(Text segment Opens)

Source: http://tcc.mycareerfocus.org/wp-content/uploads/2015/05/tcc_zdegree_graphic.jpg

More importantly, students in the Tidewater Z Degree have completed their courses at higher rates and faculty have reported high levels satisfaction with the opportunity and support they received to redesign their courses. The idea of the Z Degree has begun to spread throughout the North American continent, most notably within the broader Virginia Community College System itself. On the global front, the OER Universitas is working to create a general education degree that is fully articulated across more than 30 institutions in countries ranging from Russia to South Africa to New Zealand.

An OER-based Degree Programs At Your Institution?

To help catalyze efforts to establish OER-based degree programs like the Z Degree at Tidewater, the Achieving the Dream National Reform Network has just announced a new initiative that will provide funding and technical assistance to community colleges and community college systems throughout North America who desire to establish such programs. The Hewlett Foundation is actively considering major funding for this initiative, along with several other funders, as we believe in the power of OER to transform both teaching and learning in higher education. At minimum, the OER-based degree increases college affordability and access to all students, and especially to the most disadvantaged students. Increased access and affordability is likely to increase student completion rates as well. Beyond this, however, there is growing evidence that when faculty adopt OER (whatever the initial reasons) their engagement in course design and attention to pedagogy increases. This is especially true when faculty receive technical and pedagogical assistance from instructional support centers, campus libraries, and other experts.

(Text segment Closes)

**Exercise**.
Return, word for word, the part of the passage on OER-based degrees that opens with the words containing "More importantly, students" and closes with "At Your Institution?". The lines after this point can be left aside.

(Extracted material Opens)

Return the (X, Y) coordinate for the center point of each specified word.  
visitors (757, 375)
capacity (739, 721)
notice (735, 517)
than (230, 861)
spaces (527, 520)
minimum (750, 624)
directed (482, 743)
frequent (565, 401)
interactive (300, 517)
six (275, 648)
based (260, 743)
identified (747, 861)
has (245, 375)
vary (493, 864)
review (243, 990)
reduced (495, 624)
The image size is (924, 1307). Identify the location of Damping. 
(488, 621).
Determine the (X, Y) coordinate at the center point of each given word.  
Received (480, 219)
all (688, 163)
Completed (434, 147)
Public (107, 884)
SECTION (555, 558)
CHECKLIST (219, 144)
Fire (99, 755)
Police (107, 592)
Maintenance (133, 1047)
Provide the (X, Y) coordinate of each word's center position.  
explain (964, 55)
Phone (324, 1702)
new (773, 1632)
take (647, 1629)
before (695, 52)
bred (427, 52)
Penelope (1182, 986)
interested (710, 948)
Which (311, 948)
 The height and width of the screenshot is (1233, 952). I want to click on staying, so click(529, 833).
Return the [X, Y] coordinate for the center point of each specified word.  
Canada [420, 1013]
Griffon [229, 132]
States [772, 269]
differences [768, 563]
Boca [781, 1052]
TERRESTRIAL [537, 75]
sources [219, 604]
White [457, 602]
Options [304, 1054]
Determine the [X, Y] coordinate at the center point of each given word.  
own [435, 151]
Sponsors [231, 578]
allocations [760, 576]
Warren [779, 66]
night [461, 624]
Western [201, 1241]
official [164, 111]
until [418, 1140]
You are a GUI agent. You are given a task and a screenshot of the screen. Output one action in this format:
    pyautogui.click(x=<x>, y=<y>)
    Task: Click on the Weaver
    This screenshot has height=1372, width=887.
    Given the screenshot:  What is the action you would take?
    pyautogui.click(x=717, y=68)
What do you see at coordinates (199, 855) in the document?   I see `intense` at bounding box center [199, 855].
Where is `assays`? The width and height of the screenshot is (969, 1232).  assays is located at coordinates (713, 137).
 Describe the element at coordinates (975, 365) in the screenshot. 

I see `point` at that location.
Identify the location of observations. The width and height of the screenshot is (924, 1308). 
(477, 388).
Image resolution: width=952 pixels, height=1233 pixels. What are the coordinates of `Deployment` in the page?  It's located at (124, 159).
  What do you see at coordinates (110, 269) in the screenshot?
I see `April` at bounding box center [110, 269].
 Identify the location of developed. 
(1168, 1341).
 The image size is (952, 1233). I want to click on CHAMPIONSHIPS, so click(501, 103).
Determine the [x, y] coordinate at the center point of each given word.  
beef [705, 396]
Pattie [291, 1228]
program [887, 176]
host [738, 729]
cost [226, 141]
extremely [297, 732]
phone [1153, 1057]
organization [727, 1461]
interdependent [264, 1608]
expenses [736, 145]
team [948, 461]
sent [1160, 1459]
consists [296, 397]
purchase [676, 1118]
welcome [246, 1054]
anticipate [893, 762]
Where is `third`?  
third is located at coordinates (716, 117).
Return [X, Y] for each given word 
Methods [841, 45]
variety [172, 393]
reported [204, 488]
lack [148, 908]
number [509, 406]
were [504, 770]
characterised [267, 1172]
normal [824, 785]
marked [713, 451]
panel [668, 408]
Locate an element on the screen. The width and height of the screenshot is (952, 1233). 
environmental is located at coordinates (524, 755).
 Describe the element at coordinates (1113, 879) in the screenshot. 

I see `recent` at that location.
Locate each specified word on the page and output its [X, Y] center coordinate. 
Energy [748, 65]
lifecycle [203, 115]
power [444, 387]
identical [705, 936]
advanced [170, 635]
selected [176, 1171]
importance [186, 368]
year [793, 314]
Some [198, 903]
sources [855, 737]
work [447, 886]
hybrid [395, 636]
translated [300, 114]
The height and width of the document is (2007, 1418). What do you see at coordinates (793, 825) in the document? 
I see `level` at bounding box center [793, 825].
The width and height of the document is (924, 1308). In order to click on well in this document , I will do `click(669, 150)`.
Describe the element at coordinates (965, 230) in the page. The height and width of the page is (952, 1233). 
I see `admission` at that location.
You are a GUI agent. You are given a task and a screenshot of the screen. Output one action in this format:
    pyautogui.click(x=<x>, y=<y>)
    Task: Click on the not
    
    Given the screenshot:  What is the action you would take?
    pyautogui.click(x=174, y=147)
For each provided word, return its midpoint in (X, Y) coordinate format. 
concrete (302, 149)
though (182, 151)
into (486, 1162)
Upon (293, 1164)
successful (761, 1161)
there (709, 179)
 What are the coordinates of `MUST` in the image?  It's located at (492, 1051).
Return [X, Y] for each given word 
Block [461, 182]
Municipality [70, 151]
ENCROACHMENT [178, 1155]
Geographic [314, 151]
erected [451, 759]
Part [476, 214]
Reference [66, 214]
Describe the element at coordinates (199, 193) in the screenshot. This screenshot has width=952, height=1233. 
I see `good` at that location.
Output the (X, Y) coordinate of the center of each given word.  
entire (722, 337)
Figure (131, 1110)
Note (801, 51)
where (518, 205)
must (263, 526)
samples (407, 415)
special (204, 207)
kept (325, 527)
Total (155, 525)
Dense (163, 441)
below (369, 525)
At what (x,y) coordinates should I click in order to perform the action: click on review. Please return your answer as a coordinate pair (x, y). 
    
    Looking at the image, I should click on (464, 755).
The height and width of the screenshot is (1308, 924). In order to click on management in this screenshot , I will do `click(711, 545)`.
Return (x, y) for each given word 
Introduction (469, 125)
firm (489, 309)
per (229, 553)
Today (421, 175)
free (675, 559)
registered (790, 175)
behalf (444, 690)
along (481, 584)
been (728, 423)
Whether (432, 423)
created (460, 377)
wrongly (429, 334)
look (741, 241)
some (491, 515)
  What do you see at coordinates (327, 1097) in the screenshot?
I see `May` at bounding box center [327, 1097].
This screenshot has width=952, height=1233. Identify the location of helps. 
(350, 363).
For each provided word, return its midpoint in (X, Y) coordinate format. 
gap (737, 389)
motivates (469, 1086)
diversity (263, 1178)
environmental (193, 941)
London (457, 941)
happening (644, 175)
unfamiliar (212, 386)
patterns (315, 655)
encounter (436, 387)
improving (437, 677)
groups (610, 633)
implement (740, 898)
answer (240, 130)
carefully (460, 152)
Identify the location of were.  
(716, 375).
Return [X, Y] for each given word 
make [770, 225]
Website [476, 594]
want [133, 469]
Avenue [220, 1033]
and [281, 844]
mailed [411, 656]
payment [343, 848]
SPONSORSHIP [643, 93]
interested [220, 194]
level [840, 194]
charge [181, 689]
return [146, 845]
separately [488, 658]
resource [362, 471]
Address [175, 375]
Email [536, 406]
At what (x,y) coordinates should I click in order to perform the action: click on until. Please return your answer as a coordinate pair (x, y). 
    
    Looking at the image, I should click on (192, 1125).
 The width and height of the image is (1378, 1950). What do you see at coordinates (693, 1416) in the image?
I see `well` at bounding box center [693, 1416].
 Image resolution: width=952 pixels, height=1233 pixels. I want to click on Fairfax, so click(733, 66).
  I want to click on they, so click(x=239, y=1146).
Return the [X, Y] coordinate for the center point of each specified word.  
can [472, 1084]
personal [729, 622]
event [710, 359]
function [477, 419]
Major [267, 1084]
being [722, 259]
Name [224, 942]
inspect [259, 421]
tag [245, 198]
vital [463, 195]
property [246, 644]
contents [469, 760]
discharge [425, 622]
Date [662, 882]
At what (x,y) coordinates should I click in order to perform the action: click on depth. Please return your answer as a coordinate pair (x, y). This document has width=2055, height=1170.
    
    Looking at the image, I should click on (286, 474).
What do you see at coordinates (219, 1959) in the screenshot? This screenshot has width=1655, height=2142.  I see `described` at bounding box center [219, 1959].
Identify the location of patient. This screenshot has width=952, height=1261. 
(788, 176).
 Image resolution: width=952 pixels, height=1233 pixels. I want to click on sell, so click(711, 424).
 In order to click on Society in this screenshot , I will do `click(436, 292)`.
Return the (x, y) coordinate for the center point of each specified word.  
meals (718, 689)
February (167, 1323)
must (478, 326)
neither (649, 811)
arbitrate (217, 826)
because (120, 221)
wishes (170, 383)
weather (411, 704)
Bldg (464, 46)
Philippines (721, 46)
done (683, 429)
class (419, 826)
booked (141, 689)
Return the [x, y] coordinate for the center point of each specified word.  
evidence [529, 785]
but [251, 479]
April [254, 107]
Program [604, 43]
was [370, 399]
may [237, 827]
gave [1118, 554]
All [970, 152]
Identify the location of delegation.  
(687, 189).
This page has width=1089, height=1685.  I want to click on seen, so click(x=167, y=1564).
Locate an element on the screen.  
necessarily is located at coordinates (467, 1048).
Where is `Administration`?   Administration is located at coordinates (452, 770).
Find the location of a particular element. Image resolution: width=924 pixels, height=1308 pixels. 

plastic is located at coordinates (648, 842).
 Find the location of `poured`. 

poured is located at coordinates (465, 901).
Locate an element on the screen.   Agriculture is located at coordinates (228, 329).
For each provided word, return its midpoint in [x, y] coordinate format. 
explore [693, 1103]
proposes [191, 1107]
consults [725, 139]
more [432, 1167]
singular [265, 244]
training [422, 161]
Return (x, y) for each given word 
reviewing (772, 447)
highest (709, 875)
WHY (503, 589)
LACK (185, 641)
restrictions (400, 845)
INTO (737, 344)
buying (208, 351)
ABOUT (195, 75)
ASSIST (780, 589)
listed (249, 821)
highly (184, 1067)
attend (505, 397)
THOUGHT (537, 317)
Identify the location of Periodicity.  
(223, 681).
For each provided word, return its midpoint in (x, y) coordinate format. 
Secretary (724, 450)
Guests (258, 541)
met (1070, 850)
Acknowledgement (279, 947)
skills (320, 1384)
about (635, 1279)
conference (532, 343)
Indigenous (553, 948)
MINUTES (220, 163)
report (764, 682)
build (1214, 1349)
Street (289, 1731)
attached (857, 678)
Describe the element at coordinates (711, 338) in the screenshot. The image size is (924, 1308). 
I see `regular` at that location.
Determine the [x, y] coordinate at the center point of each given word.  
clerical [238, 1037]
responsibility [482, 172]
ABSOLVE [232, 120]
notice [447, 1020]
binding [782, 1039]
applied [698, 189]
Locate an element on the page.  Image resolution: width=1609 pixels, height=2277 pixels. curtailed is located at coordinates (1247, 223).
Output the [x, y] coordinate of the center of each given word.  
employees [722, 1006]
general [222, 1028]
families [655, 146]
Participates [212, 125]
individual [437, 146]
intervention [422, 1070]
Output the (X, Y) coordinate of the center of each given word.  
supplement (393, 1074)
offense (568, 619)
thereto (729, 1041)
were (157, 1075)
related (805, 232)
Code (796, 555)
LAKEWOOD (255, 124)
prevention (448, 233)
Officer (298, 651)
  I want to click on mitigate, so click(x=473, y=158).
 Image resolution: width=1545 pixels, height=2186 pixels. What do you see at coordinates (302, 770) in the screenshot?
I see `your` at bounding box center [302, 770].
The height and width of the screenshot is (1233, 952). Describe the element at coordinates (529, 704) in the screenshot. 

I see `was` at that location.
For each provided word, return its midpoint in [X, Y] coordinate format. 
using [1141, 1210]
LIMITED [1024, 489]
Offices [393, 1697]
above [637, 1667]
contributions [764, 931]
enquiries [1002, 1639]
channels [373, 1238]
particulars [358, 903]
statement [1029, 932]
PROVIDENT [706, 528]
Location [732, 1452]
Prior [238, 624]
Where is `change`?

(Extracted material Closes)

**Exercise result**.
More importantly, students in the Tidewater Z Degree have completed their courses at higher rates and faculty have reported high levels satisfaction with the opportunity and support they received to redesign their courses. The idea of the Z Degree has begun to spread throughout the North American continent, most notably within the broader Virginia Community College System itself. On the global front, the OER Universitas is working to create a general education degree that is fully articulated across more than 30 institutions in countries ranging from Russia to South Africa to New Zealand.

An OER-based Degree Programs At Your Institution?